トリプルクラウンか、五輪ダブル×世界選ダブルか、歴史的快挙を懸けたバトルが繰り広げられる【Cycle*2024 UCI世界選手権大会 男子エリート ロードレース:プレビュー】
トリプルクラウンか。それとも五輪ダブル×世界選ダブルか。9月最後の日曜日、チューリッヒの難コースを舞台に、歴史的快挙を懸けたバトルが繰り広げられる。2024年UCIロード世界選手権のアルカンシエル争奪戦は、男子エリートロードレースでいよいよクライマックスに達する。 全長273.9kmの長距離走は、チューリッヒ北東20kmほどに位置するヴィンタートゥールで幕を開ける。まずは北側にぐるりと回り、ブッフ・アム・イルヘルの上り(登坂距離4.8km、平均勾配4.2%)をこなす。そこから改めてスタート地を経由すると、南下してキーブルクへ(1.3km、10.1%)。個人タイムトライアルでも通過したグライフェン湖のほとりをかすめた直後には、ズエスブラッツ登坂(1.8km、7.5%)も待っている。
序盤のラインレース部分69.4kmに登場するこれら3つの上りは、もちろん、単なる前菜に過ぎない。レースが本格的に動き出すのは、チューリッヒ湖北岸のゼクセロイテン広場を起点に描かれた全長26.85kmの「シティサーキット」に突入してから。 周回前半には、チューリッヒベルフシュトラーセ(800m、7.1%、最大勾配17.2%)と、ウィティコン(2.6km 5.3%、20.7%)が立ちはだかる。全部で7周回するうちに、最終的に獲得標高差は4470mにも至り──今春のリエージュ~バストーニュ~リエージュより約200m多く、昨秋のイル・ロンバルディアより約200m少ない──、間違いなく、本格派クライマー&パンチャーにふさわしい地形と言える。

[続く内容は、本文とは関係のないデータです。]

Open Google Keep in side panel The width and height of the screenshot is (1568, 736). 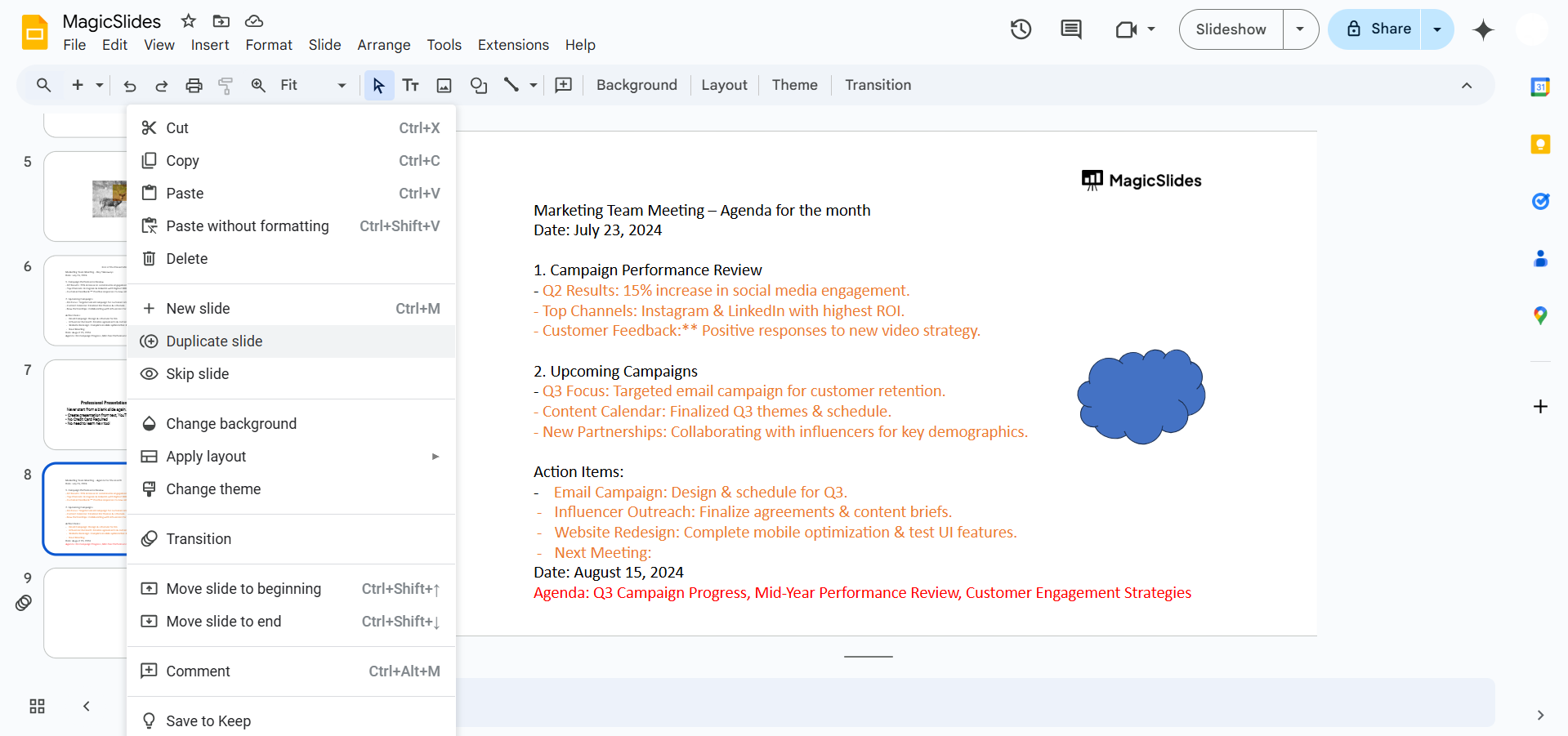(x=1540, y=145)
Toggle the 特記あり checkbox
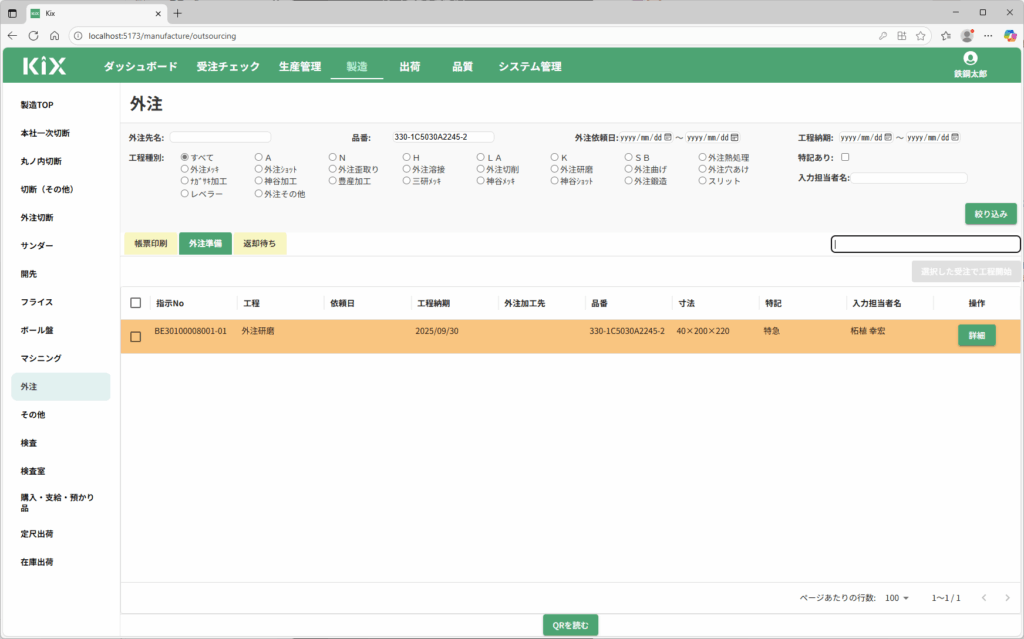 tap(845, 157)
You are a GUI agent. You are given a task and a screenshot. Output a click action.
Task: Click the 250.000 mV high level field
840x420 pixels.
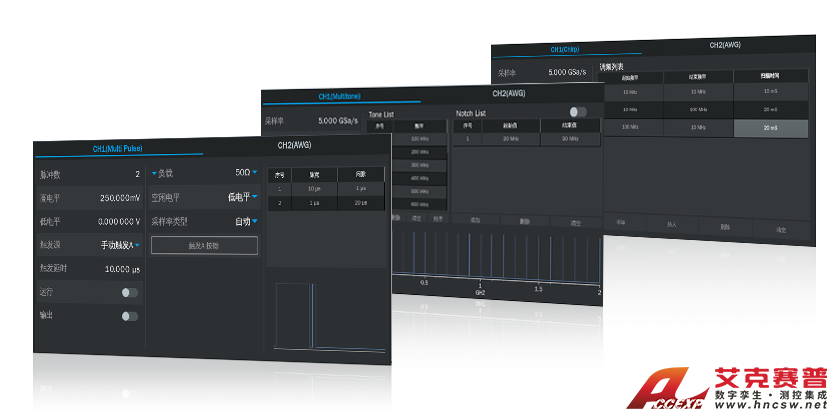118,197
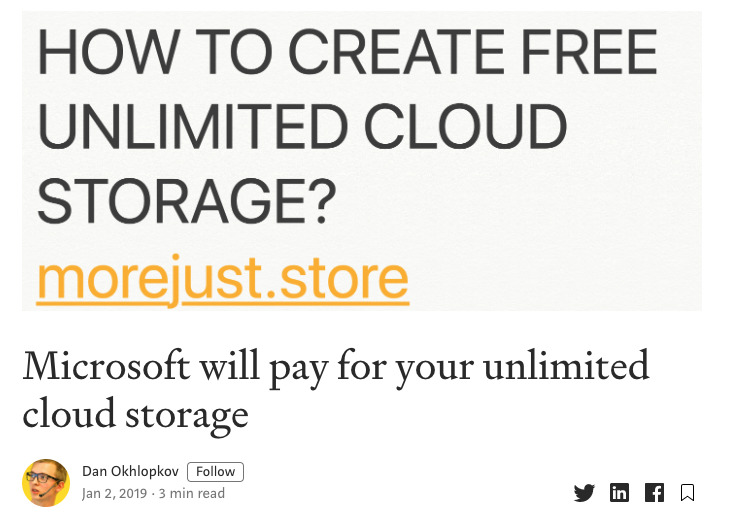
Task: Click the "UNLIMITED CLOUD" banner line
Action: click(301, 127)
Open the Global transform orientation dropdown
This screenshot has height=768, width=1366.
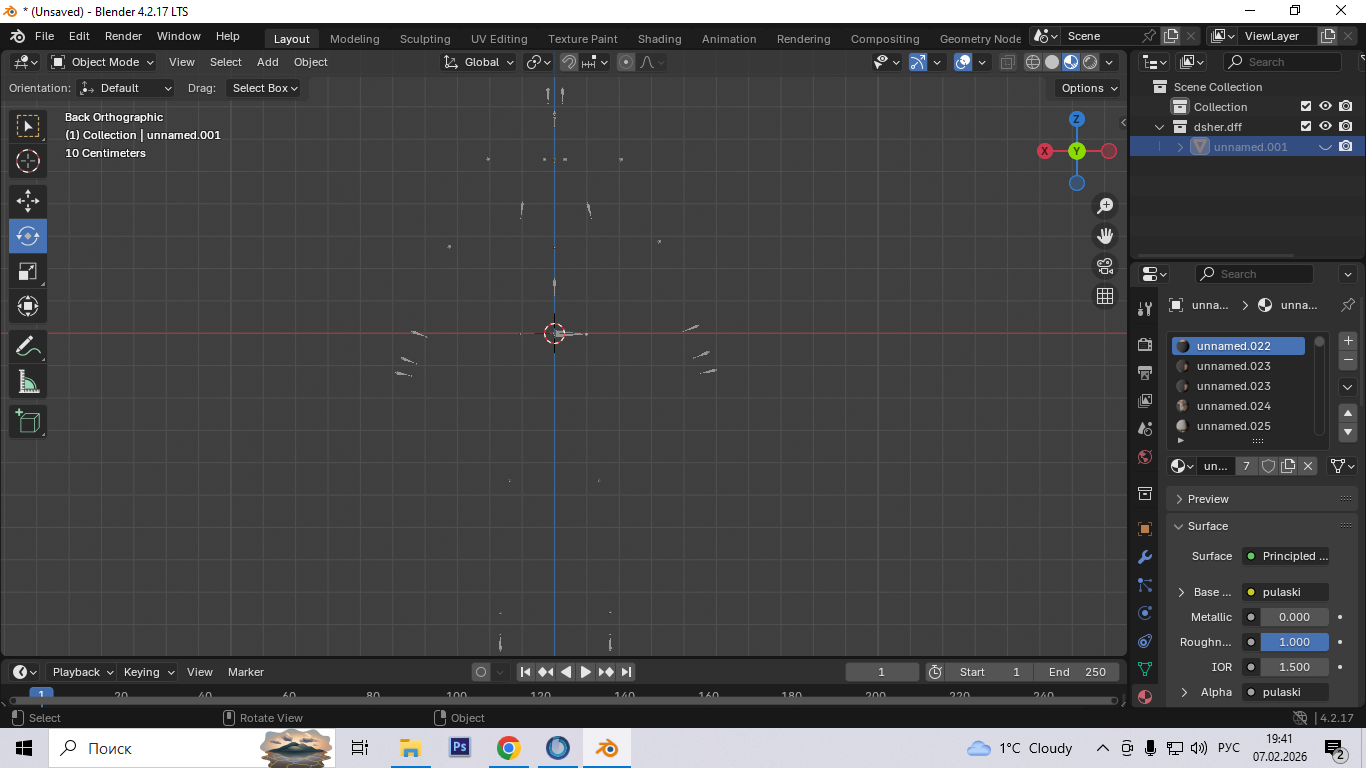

ただし今年のコースの難しさは、決して、脚をひどく痛めつける激坂だけには集約されない。時に道はナーバスに曲がりくねり、特に周回後半には、スピードの出る平地やテクニカルな下りも組み込まれた。中央分離帯や歩道との段差など、市街地特有の「障害物」も多い。さらには、この季節特有の雨の多さと、道をひときわ滑りやすくする落ち葉。